Jetzt war auch Mama aufgestanden. «Das ist kein sentimentaler Kitsch, Martin! Das ist die Sehnsucht, die jede Frau in sich trägt!»
«Ja, aber man prügelt doch nicht Menschen halb zu Tode! Das kann man doch diplomatisch lösen!»
«Ich sage ja nicht, dass es richtig war! Ich rechtfertige seinen Jähzorn auch überhaupt nicht!» Mamas Stimme überschlug sich fast. «Mir geht es darum, dass es zu wenig Männer gibt, die ihre Frauen so leidenschaftlich lieben, wie Nicki Maya liebt!»

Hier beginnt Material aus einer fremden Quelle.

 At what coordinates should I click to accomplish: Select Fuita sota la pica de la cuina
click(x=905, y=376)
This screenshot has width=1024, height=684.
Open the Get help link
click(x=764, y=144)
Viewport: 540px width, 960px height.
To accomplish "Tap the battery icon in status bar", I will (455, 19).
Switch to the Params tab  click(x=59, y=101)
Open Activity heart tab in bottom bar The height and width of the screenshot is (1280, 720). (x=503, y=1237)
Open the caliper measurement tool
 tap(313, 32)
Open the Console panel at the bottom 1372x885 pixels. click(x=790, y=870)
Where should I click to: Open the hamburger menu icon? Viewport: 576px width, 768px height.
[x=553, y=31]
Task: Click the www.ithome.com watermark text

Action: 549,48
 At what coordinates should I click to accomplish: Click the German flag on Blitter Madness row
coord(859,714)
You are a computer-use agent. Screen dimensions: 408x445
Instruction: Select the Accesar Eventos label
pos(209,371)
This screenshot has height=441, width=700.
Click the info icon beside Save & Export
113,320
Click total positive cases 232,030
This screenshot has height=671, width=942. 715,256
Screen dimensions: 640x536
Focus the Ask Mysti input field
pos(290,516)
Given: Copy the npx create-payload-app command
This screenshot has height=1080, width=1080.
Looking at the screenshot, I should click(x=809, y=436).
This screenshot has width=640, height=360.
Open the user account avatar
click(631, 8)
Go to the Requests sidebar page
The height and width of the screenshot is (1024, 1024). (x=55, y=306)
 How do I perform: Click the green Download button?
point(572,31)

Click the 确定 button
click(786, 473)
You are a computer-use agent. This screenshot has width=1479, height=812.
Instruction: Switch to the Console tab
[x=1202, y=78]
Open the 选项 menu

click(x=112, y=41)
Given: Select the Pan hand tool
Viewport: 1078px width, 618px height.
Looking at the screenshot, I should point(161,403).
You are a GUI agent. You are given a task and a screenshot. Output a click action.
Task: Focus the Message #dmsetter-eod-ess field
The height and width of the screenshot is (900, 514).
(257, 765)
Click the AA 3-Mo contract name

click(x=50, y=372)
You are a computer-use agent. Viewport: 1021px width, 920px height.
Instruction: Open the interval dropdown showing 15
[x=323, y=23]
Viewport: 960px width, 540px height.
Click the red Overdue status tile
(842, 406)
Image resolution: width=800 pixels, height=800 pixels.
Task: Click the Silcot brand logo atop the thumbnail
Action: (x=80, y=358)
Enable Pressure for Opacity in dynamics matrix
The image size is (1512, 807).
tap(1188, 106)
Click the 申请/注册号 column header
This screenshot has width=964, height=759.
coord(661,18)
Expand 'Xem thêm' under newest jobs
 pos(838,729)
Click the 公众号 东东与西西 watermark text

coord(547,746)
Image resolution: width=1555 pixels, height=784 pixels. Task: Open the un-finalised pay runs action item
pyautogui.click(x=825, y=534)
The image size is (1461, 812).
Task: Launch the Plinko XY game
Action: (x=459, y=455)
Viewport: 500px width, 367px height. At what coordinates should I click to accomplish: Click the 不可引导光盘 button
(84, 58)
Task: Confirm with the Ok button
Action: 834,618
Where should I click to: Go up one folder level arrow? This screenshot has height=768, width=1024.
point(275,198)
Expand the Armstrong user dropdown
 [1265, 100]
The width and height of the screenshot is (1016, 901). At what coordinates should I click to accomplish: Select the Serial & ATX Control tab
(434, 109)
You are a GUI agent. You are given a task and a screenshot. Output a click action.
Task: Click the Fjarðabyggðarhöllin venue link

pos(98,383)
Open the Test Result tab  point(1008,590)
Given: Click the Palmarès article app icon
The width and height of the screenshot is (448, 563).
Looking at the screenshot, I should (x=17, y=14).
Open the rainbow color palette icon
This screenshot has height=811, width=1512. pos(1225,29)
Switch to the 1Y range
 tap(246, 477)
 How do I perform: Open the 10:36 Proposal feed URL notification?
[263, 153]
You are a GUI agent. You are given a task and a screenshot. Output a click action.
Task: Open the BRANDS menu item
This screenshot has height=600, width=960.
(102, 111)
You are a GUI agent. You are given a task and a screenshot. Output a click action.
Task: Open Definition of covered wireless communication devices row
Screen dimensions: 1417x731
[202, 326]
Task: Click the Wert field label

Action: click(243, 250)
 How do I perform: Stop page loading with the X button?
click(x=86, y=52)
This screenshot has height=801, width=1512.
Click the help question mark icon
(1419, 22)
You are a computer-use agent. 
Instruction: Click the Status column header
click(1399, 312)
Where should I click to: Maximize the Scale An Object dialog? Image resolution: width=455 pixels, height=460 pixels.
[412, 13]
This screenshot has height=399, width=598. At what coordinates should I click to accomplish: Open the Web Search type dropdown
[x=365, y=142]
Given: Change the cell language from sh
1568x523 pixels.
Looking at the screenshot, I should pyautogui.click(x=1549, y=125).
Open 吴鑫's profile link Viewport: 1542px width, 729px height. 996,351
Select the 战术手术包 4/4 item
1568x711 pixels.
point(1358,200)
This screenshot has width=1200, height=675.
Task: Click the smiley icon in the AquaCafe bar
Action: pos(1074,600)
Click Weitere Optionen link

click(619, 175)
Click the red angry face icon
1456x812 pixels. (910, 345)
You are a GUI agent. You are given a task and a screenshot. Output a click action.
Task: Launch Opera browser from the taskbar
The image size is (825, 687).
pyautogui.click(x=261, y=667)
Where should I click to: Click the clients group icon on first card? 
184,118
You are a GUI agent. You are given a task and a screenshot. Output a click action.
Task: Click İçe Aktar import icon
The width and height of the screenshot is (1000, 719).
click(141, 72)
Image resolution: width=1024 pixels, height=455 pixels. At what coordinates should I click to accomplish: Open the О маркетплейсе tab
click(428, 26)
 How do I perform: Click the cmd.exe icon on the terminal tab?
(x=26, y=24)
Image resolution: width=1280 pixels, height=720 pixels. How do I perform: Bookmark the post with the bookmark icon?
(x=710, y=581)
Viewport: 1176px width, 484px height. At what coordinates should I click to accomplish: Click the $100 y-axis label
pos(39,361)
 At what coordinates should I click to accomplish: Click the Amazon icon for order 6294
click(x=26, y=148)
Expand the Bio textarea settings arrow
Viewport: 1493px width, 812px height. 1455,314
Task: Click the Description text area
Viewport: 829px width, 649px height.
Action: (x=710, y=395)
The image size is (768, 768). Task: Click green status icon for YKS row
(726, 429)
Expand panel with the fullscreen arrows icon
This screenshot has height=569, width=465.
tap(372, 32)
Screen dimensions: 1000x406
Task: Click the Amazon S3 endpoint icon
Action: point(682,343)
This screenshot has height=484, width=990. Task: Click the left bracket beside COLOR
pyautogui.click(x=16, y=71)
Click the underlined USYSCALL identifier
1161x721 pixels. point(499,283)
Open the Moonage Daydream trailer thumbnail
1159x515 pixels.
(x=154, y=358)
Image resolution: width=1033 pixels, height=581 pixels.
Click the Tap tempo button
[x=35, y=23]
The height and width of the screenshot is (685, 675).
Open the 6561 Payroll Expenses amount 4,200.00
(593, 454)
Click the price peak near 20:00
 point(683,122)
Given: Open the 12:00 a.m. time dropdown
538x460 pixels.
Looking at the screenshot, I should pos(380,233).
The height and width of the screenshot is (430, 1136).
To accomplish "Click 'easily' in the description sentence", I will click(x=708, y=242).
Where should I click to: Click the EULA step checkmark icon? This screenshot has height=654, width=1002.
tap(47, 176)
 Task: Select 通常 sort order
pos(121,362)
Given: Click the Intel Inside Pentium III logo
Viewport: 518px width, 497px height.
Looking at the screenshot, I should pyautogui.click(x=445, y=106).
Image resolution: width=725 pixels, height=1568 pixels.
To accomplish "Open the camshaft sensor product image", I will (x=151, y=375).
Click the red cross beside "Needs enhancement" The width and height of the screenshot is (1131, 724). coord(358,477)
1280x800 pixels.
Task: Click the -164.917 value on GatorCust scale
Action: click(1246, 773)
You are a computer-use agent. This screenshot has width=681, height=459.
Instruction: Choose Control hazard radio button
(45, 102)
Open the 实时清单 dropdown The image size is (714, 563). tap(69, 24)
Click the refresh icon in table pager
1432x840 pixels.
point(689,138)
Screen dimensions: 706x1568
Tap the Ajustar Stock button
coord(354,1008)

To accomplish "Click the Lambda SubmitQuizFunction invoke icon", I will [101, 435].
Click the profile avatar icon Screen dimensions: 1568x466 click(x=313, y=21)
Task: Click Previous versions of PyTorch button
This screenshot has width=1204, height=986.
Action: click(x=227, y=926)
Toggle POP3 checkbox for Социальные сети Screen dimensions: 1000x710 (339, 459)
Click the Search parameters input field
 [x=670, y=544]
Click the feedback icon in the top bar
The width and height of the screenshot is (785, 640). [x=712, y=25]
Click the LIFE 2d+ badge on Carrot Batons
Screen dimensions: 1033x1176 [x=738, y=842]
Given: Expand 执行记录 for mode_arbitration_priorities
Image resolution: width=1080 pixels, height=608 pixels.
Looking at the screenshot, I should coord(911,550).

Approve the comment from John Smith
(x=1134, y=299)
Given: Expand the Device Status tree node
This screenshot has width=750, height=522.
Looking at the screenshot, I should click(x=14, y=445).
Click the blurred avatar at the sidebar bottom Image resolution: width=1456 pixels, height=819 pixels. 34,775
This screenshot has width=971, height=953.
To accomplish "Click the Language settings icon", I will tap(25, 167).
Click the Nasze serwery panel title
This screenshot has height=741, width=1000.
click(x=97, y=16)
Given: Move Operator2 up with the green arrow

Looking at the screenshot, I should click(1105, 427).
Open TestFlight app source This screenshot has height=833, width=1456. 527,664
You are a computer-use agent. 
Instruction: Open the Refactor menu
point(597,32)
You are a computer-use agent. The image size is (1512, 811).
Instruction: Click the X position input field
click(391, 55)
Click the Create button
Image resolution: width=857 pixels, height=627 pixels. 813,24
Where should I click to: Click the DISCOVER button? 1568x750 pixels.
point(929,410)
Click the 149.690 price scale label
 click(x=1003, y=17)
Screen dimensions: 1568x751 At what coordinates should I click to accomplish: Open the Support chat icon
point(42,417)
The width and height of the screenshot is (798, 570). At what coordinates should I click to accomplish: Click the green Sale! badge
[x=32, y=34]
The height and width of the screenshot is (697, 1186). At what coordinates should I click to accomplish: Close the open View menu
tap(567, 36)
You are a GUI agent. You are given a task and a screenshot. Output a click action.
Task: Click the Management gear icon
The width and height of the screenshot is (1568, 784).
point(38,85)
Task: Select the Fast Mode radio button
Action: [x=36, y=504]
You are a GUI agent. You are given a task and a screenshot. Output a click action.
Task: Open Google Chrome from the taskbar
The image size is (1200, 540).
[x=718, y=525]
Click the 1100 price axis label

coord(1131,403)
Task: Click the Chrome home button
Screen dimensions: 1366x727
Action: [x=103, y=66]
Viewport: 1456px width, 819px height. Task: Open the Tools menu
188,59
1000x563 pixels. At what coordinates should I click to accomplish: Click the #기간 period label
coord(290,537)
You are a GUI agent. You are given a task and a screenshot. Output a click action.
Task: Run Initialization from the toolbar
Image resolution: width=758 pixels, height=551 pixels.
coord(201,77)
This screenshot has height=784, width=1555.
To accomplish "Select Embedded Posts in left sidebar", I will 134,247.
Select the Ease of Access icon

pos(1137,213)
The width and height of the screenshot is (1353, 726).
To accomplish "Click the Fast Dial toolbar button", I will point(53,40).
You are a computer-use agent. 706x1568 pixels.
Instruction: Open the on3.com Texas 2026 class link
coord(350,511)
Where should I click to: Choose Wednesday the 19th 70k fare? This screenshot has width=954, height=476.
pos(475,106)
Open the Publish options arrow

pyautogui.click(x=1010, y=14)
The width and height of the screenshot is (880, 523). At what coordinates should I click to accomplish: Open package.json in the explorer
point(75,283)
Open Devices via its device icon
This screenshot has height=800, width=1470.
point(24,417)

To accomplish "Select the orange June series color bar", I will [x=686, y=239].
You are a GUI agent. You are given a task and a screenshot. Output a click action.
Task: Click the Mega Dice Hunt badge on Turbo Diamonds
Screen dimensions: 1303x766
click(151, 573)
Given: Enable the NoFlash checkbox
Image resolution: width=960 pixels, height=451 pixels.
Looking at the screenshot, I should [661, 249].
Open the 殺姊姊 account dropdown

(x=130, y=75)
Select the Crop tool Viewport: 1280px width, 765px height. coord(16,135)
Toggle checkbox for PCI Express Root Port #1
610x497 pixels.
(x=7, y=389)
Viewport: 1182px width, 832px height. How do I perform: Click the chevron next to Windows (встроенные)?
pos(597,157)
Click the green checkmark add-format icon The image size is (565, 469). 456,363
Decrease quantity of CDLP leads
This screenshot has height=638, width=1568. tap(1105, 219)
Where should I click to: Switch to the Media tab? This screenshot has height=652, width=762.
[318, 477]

«Willst du mir damit etwa sagen, dass ich dich nicht genug liebe?!», schrie Paps zurück. Doch Mama hatte sich schon in ihr Klavierzimmer zurückgezogen und die Tür zugeknallt. Ich saß komplett verdutzt da. Ich hatte meine Eltern noch nie in meinem ganzen Leben so streiten gehört. Was war auf einmal los? Was war nur mit uns allen los? Geriet jetzt unsere ganze Welt komplett aus den Fugen?
Ich blieb auf dem Sofa sitzen und machte keinen Mucks mehr, und Paps saß einfach da und vergrub das Gesicht in seinen Händen. Schließlich stand auch er auf, ging in sein Arbeitszimmer und schlug die Tür so heftig zu, dass das ganze Haus erbebte.
Und ich war allein. Allein mit der Sonne, die unschuldig durch das Fenster schien und versuchte, mit ihren Strahlen mein Gesicht zu streicheln. Aber sie schaffte es nicht. Licht und Schatten fochten ein unerbittliches Duell in mir und forderten meine ganzen Kräfte. Ich fühlte mich auf einmal um Jahre gealtert. Matt stand ich auf und schleppte mich in mein Zimmer hoch, wo ich mich auf mein Bett fallen ließ und mich widerstandslos meinen Traumbildern hingab, die über mir zusammenschlugen wie donnernde Wellen.
Das Puzzle war definitiv nicht komplett, ich wusste es jetzt. Da waren noch riesige Löcher.
Mama hatte Recht gehabt. Aber wo, Gott, ist das fehlende Teilchen?, schrie ich in meinem Herzen. Was fehlt denn noch? Warum stürzt Nicki immer wieder in diesen Abgrund?
Ich holte die Fotos und breitete sie auf meinem Bett aus. Die Zwillinge, ihre Kindheit in Sizilien, die Nonne, die kleine Bianca und Mingo. Welches Bild aus seinem Leben fehlte denn jetzt noch?